É hoje opinião aceite que a anormalmente longa carreira no cargo de Director do FBI de John Edgar Hoover (1895-1972) se terá devido às informações que ele cautelosamente tivera o cuidado de acumular sobre segredos dos presidentes sob os quais serviu. De facto, Hoover permaneceu por uns impressionantes 37 anos (entre 1935 e 1972) à frente da famosa organização, tendo despachado com seis presidentes (Roosevelt, Truman, Eisenhower, Kennedy, Jonhson e Nixon) e só veio a ser substituído naquele cargo depois da sua morte…
Não sobreviveu a documentação sobre as informações que Hoover pudesse ter sobre os seus chefes, mas sobreviveu documentação mostrando que tanto Truman, como Kennedy e Johnson ponderaram a hipótese de afastá-lo do cargo, o que foi algo que nunca se concretizou… E, nem de propósito, para reconfirmar a capacidade do poder político destrutivo à disposição do FBI, em 2005 veio a revelar-se que Garganta Funda, a lendária fonte por detrás da investigação do Caso Watergate, fora um Vice-Director do FBI despeitado - Mark Felt (abaixo).
Mas, se falei destes Men in Black, foi como introdução para falar de outros Homens de Negro, os da política portuguesa, com a mesma cor mas não propriamente com a mesma actividade. E vale a pena referir que uma das grandes surpresas que tive quando li o segundo volume das Memórias Políticas de Freitas do Amaral (1976-82) foi, a par da ausência de qualquer referência a Lucas Pires, o generoso elogio prestado à pessoa do antigo tesoureiro do CDS, Abel Pinheiro, pessoa que pareceu ter-se mantido no activo muito depois daquele período.
Se refiro os estranhos encómios de uma pessoa com a reputação protegida como Freitas do Amaral a Abel Pinheiro, pessoa que, paradoxalmente, se viu associada a episódios não muito claros de financiamentos ao mesmo partido, é apenas para mostrar como estes Homens de Negro podem estar associados aos políticos mais insuspeitos.
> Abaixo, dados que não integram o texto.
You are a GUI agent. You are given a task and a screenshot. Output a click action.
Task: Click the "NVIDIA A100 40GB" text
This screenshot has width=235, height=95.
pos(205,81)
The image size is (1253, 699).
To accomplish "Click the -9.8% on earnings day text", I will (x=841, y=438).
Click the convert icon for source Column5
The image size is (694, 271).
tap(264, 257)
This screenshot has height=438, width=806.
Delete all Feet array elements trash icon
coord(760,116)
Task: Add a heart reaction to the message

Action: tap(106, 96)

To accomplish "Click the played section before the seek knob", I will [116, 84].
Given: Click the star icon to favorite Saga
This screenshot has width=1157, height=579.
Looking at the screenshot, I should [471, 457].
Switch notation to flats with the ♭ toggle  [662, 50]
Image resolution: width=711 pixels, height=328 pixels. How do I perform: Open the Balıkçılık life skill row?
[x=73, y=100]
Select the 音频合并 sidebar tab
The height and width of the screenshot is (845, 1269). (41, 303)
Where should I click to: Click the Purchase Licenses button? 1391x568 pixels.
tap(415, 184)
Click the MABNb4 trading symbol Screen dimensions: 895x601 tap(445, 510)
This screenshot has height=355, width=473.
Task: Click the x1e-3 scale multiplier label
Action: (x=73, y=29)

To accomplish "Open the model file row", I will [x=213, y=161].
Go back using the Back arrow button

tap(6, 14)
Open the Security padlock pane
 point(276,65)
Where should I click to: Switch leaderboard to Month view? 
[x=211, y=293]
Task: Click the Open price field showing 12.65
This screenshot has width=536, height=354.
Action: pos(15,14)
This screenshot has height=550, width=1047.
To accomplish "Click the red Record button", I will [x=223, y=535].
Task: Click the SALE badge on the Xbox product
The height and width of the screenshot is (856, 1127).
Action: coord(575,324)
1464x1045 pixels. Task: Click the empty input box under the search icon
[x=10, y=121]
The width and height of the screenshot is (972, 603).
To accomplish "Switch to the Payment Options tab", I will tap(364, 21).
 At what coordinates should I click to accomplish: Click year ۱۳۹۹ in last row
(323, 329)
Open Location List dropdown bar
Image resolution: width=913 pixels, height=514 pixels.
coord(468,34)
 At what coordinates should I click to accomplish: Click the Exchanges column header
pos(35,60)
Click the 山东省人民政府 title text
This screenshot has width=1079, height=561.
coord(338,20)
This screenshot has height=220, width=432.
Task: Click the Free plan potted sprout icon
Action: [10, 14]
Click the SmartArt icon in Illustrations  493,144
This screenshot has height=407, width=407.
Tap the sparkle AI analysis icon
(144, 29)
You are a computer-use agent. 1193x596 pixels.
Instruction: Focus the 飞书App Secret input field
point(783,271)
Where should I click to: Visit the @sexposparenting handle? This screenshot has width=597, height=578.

No caso concreto de Abel Pinheiro, parecem juntar-se outros traços de carácter menos agradáveis, comprováveis com o episódio em que ele tentou conspurcar publicamente José Pacheco Pereira numa entrevista no Expresso.
Felizmente para José Pacheco Pereira, creio que será preciso muito mais que elogios de Freitas do Amaral para limpar as reputações dos Homens de Preto depois de terem sido identificados como tal, e as acusações de Abel Pinheiro acabaram por cair em saco roto. Mas, infelizmente para o mesmo José Pacheco Pereira, também seria preciso que tivesse havido denúncia equivalente entre as suas hostes a um outro Homem de Negro como António Preto (abaixo), em vez de atribuir as culpas do descalabro eleitoral do PSD aos Men in Black, os originais

1 comentário:

  1. Não li ainda esse tomo das Memórias de Freitas, mas dei-lhe uma vista de olhos e também fiquei surpreendido com o tom amistoso com que fala de Avelino Ferreira Torres, mais lá para o fim.